**SELECTED EXCERPT:**
Can LLMs really reason about Code? Studying how well LLMs understand the relation between Input, Code, and Output
This program is tentative and subject to change.
In the past years, large language models (LLMs) have demonstrated remarkable progress in code generation. However, their ability to reason about program behavior remains an open challenge - an ability that is relevant for applications including reverse engineering, debugging, secure code generation, test-driven synthesis, input reconstruction, reverse fuzzing, behavioral monitoring, and safe execution modeling.
To study this ability, we examine the capacity of LLMs to reason about the semantics of code - specifically, their ability to \emph{relate} code, its inputs, and its outputs to each other. To this end, we investigate whether and how well LLMs can predict one of these three components given the other two - that is,
- predict the input given code and output,
- predict the output given code and input, and
- predict the code given input and output.
This way, we assess how well LLMs can reason about and understand the underlying relationships that govern program execution.

**DATASET CONTENT:**
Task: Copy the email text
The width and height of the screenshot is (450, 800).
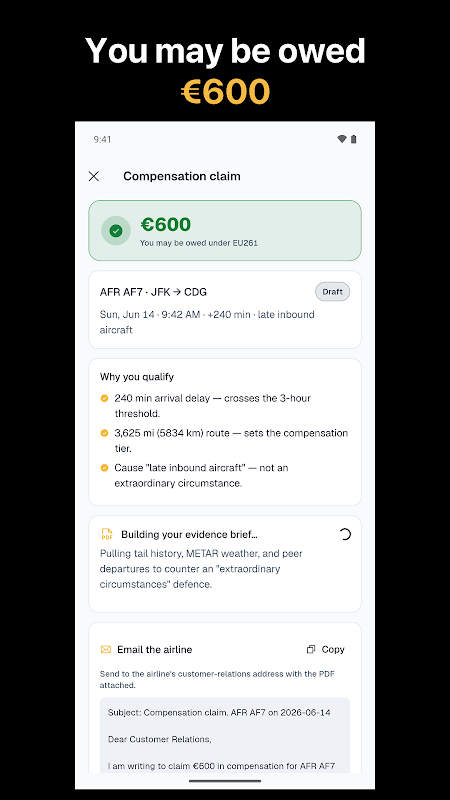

**INSTRUCTIONS:**
1. Answer each question from the passage on LLM code reasoning.
(a) In what area does the passage say large language models have shown remarkable progress?
(b) Which ability of LLMs does it call an open challenge?
(c) In the third prediction task, what two components are the LLMs given?
2. According to the passage on LLM code reasoning, why do the researchers have LLMs predict one of code, input, and output from the other two?
3. Continue the passage on LLM code reasoning past its final sentence.

**RESULTS:**
1.
(a) Code generation.
(b) Their ability to reason about program behavior.
(c) The input and the output, from which they must predict the code.

2. It lets them study whether LLMs can relate code, its inputs, and its outputs to one another. This shows how well the models can reason about and understand the relationships that govern program execution.

3.
We construct four datasets covering string processing, array operations, and coding challenges in JavaScript and Python to evaluate diverse program-understanding capabilities, incorporating various code mutation techniques to increase complexity.
In our evaluation on tasks covering string processing, array operations, and coding challenges, we find that closed-weight models achieve the strongest performance across all datasets, including perfect input recovery on deterministic string tasks. Across tasks, output prediction is comparatively stable, whereas code prediction remains the hardest setting and often fails for smaller models. Finally, cross-codebase transfer is feasible, especially for input prediction, but highly sensitive to model capacity and fine-tuning strategy.